[Provided text]
══════════

On the Arizona Trail, humans can choose to build connections or divide with walls
Arizona Republic (Dec 8, 2025) by Joan Meiners
Rest of Day 35, Mile 800 (Passage 4: Casa Blanca Canyon)
Traversing the Santa Rita Mountains toward the final passages of the trail manifested ups and downs in new dimensions.
My conversation with Arizona Trail Association Director Matt Nelson at Kentucky Camp had been energizing after so much solitude on trail. But it also delayed my start on the 30 miles into Patagonia.
When Nelson turned back after joining me for a few miles, I pressed on with gratitude for the expertly laid singletrack that contoured along steep hillsides while offering rose-gold sunset views of snowy purple peaks above softly backlit tufts of Santa Rita Mountain grama grass.
Then things got weird, as they tend to when new shadows cast on unfamiliar landscapes are filtered through a brain that has spent entirely too much time alone. The fading light forced me to focus on not losing sight of the trail’s abrupt cliffside edge. This became harder when I passed piles of green, still-steaming large-cat scat just as the last sunbeams abandoned their post as my witness. After dark fully set in, I paused for a snack and glanced to my left to find a cow’s skull staring back at eye level from its eerily lofted perch in a juniper tree.
I had almost made it up the last climb of the passage when I noticed a string of lights drifting silently toward me in a ghostly smooth, gently bouncing motion. Given the evening’s Blair-witchy vibes and my having met almost no one else bikepacking this trail in 800 miles, and definitely not after dark, it didn’t occur to me that it might be mountain bikers.

══════════

[Recorded data]
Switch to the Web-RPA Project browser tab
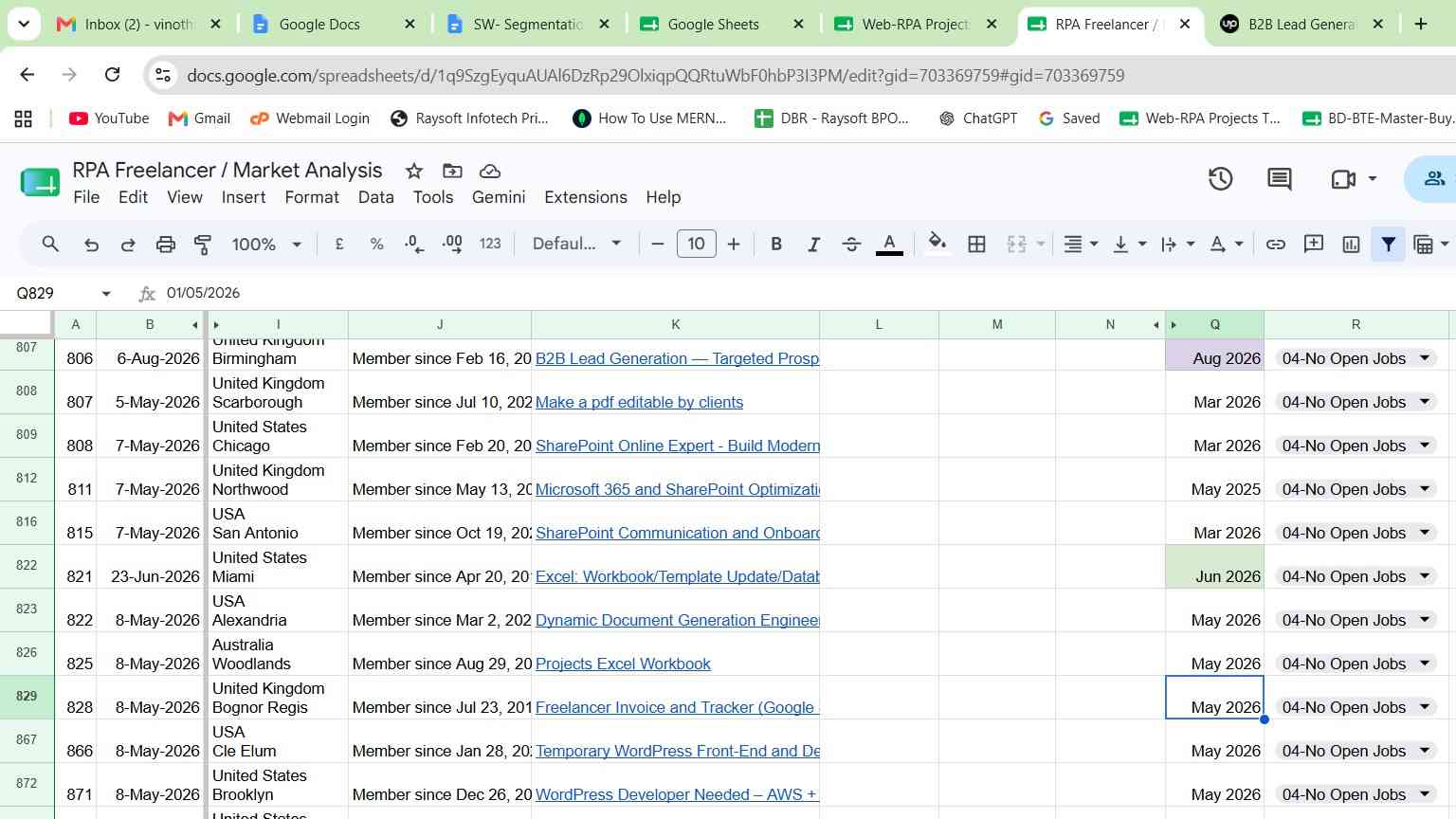The image size is (1456, 819). 916,25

══════════

[Aim of the exercise] In the Arizona Trail article above, why didn't it occur to the writer that the string of lights might be mountain bikers? Answer in one to three sentences.

[Response below] The evening had taken on eerie, "Blair-witchy" vibes. Also, in 800 miles the writer had met almost no one else bikepacking the trail, and certainly no one after dark.